Le mouvement HLM des Hauts- de-France qui représente 66 organismes en région souhaite vous alerter sur les conséquences graves qu’auraient pour le logement social, la filière du bâtiment et l’emploi local en région les mesures annoncées dans le projet de loi de finances 2018.

logement social

 

L’effort demandé aux organismes HLM, pourtant importants contributeurs économiques,  est clairement insupportable et le pronostic vital de certains pourrait être rapidement engagé.

De la baisse de l’APL de 5€ par mois dès le 1er octobre 2017 et celui de la baisse jusque 60€ par mois dès le 1er janvier 2018, le gouvernement attend un bénéfice, dès 2018, de 1,5 milliard d’euros.
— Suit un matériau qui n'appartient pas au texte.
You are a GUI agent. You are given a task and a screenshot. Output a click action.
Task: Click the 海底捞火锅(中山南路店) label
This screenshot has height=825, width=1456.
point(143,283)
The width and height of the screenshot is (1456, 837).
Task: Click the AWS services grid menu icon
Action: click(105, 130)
Cette mesure à effet immédiat masque des effets en cascade qui auront des impacts graves pour l’ensemble des acteurs de la chaîne du Logement. 

En effet, l’Etat demande aux bailleurs sociaux de supporter intégralement cette baisse de l’APL par une baisse des loyers : cette obligation est un coup de massue pour les bailleurs sociaux.

200 millions d’euros

C’est autant de fonds propres que les bailleurs sociaux de notre région ne pourront plus apporter chaque année dans la production neuve, dans la réhabilitation, dans la maintenance de leur patrimoine et dans les actions d’accompagnement social et de proximité dans les quartiers.

1,4 milliard d’euros et 30 000 emplois

C’est le chiffre d’affaire en moins pour les acteurs du bâtiment du territoire, soit le nombre d’emplois directs ou indirects impactés en région.

On voit la cascade de dominos qui amènera en fin de jeu (et la partie sera courte) à fragiliser financièrement les organismes hlm dont il est déjà clair que certains auront du mal à s’en remettre. 

C’est la raison pour laquelle le mouvement HLM des Hauts-de-France, aux côtés des acteurs du monde économique et du bâtiment, se mobilise pour un logement social au service des territoires et de leurs habitants.

 

Les bailleurs sociaux souhaitent alerter l’opinion publique sur les impacts immédiats de ces mesures à l’occasion de deux  conférences de presse qui se tiendront :

  • A Amiens, mardi 10 octobre 2017 à 9h30 à la Société Immobilière de Picardie : 13 place d’Aguesseau
  • A Lille, jeudi 12 octobre 2017 à 9h00 à l’Union régionale pour l’Habitat des Hauts-de-France : 53-55 Rue Jean Jaurès, Bat A

Cette rencontre sera animée par Jean-Pierre RENE, Président de l’Union régionale pour l’habitat (Fédération des organismes Hlm) aux côtés de nombreux bailleurs du territoire, élus locaux et parlementaires.

 

Les mesures du gouvernement sont brutales et non concertées. Elles sont, au-delà de la méthode, injustes et contradictoires.

  • Injustes pour les locataires :  la mesure est affichée pour un bénéfice de très court terme alors que son impact de long terme lié à la dégradation du bâti et du cadre de vie est mécaniquement inévitable.
  • Injustes pour les ménages demandeurs de logements : il n’y aura évidemment pas de choc de l’offre et les objectifs annoncés de vente de patrimoine viendront encore diminuer le parc locatif social. C’est la double peine pour les demandeurs et davantage encore pour les ménages les plus prioritaires
  • Injustes pour les territoires  et les acteurs économiques qui sont pris en otage de politiques qui ne sont pas souhaitées par les organismes.
  • Injustes pour les bailleurs car ce sont les bailleurs qui accueillent actuellement le plus de locataires à faibles ressources et répondent le plus à la solidarité nationale qui seront les premiers impactés et le plus fortement.

Toutes ces mesures sont contradictoires car le Gouvernement annonce un choc de l’offre, c’est tout le contraire qui se dessine alors même que les signes d’une reprise économique étaient perceptibles.